Феодосий пьет, благодарно гладит ее по руке и бессильно в перины падает.
– Позови мне епископа. Не хочу некрещеным умирать.
Девушка руку свою целует там, где невесомые пальцы императора коснулись.
– Бегу, батюшка.
Топот
Убежала.
Прикрыл глаза Феодосий, поискал в себе силы жить. Не нашел. Хотел заплакать по жизни своей, но и этого не дано ему было, обессилел от жара.
И вот – шелест длинных одежд, четкие и в то же время легкие шаги. Встрепенулся молодой государь, вздрогнул. Вспорхнули ресницы его – длинные, черные, точно траурные бабочки поднялись с бледных щек.
И встретился взглядом Феодосий с епископом Фессалоникским – Ахолием.
Не то диво, что Феодосий, умирая, крещение принять пожелал. Многие с этим до самого смертного одра тянули, с Господом Богом в азартную игру играли, чтобы поменьше на себе грехов на тот свет тащить (крещение-то всю скверну смывает, все грехи снимает, что в язычестве по недомыслию и непросвещенности совершались).
А то диво, что рядом с Феодосием в тот час Ахолий оказался, епископ Солунский, ревнитель никейской веры, в монастыре возросший и добродетелью сильный. Арианская же ересь, которую исповедовали все государи ромейские, начиная, по крайней мере, с 340 года, была ему ненавистна.
Сурово выбранил болящего государя епископ (неласковый, как все никейцы) за то, что только сейчас, перед лицом смерти, о Боге вспомнил, о Создателе своем. После же передал Феодосию в целости свой символ веры и каждое слово повторить заставил.
«…во единого Господа Иисуса Христа, Сына Его, единородного Бога, чрез которого все произошло, рожденного прежде всех веков от Отца, Бога от Бога, целого от целого, единого от единого…»
– …От единого…
Феодосий еле шевелит окровавленными губами – Ахолий разбил, того не желая, когда крест целовать подносил. Пересохли губы, растрескались, чуть заденешь, и лопнет тонкая кожа.

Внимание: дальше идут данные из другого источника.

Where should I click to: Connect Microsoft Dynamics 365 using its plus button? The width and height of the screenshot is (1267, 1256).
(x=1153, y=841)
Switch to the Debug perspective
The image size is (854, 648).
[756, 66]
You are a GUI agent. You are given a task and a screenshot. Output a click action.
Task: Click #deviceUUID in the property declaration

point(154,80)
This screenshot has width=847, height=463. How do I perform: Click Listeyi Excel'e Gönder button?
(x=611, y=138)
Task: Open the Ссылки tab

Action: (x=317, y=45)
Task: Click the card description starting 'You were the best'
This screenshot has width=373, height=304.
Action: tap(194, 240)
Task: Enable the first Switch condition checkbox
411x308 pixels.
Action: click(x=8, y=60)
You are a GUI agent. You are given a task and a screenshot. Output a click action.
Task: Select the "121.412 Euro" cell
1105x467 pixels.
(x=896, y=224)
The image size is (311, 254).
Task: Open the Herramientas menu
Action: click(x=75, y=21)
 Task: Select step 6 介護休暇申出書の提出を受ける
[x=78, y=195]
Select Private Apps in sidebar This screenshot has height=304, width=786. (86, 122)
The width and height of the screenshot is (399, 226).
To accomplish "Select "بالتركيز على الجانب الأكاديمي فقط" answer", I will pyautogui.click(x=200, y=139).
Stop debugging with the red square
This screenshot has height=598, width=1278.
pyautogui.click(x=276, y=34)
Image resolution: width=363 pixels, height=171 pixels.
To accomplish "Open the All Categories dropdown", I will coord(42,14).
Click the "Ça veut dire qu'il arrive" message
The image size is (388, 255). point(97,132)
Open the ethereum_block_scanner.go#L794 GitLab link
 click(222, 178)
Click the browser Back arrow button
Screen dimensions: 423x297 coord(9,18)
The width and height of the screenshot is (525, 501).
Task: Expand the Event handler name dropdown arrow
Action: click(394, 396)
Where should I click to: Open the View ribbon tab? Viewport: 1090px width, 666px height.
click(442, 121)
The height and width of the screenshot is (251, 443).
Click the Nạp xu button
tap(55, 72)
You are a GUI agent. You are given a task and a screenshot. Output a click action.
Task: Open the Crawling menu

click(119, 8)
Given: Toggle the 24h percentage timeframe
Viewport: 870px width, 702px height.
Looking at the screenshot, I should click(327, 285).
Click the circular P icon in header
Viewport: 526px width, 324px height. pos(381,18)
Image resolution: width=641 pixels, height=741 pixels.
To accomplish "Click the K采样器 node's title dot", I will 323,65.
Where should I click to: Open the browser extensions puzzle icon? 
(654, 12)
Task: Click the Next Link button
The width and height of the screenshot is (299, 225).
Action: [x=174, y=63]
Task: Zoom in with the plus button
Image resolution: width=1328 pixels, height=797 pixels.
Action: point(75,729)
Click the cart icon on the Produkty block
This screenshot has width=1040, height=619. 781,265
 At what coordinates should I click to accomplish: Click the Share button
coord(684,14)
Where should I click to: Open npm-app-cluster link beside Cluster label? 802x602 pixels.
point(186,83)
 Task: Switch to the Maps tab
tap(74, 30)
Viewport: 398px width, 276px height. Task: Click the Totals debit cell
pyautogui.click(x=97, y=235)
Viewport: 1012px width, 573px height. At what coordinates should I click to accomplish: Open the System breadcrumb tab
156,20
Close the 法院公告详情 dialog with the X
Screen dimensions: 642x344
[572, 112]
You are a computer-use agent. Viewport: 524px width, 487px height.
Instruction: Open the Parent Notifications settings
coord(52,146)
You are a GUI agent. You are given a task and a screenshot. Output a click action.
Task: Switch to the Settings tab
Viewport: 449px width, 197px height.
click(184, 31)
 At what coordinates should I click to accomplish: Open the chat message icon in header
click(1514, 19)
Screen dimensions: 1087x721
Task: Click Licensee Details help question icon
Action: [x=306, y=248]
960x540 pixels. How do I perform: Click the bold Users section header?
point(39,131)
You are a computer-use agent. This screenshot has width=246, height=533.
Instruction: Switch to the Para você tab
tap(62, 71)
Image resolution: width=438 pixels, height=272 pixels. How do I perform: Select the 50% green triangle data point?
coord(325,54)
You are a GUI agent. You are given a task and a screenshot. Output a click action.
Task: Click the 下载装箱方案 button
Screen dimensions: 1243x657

«…неотличный образ Божества Отца, как существа, так и силы, воли и славы Его…»
Голос государев почти не слышен. Ахолий низко наклонился, прислушивается. Горячее дыхание обдает его, будто ветер из пустыни дует.
«…Анафема на тех, которые говорят, что было время прежде рождения Сына или называют Его творением как одно из творений».
– Анафема на тех, – повторяет Феодосий послушно, а уразумел ли – выяснять времени нет. Не помрет, так уразумеет.
Медленно стекает капелька крови по губе, вязнет в темной курчавой бородке. Ослабел от жара император. Взять бы на руки и укачать, чтобы поспал. Толстушка-служанка слезами давится у порога, забыла уж, зачем пришла.
А молодой император свой новенький крест в горсть взял и с тем заснул, успокоенный.
Ахолий все оставался при нем. Уж и слуги лампы внесли и запалили их, расставив по поставцам; в окне вечерний свет погас и звезды показались. Ахолий рядом с ложем сидел, не замечая ни течения времени, ни усталости, ни слез. Перед ним во прахе простерто будущее великой державы, чудесным образом заточенное в хрупкую смертную плоть, сжигаемую жаром. Яростно отмаливал это будущее у Бога Ахолий: неужели дунет на слабый этот светильник, не даст ему разгореться?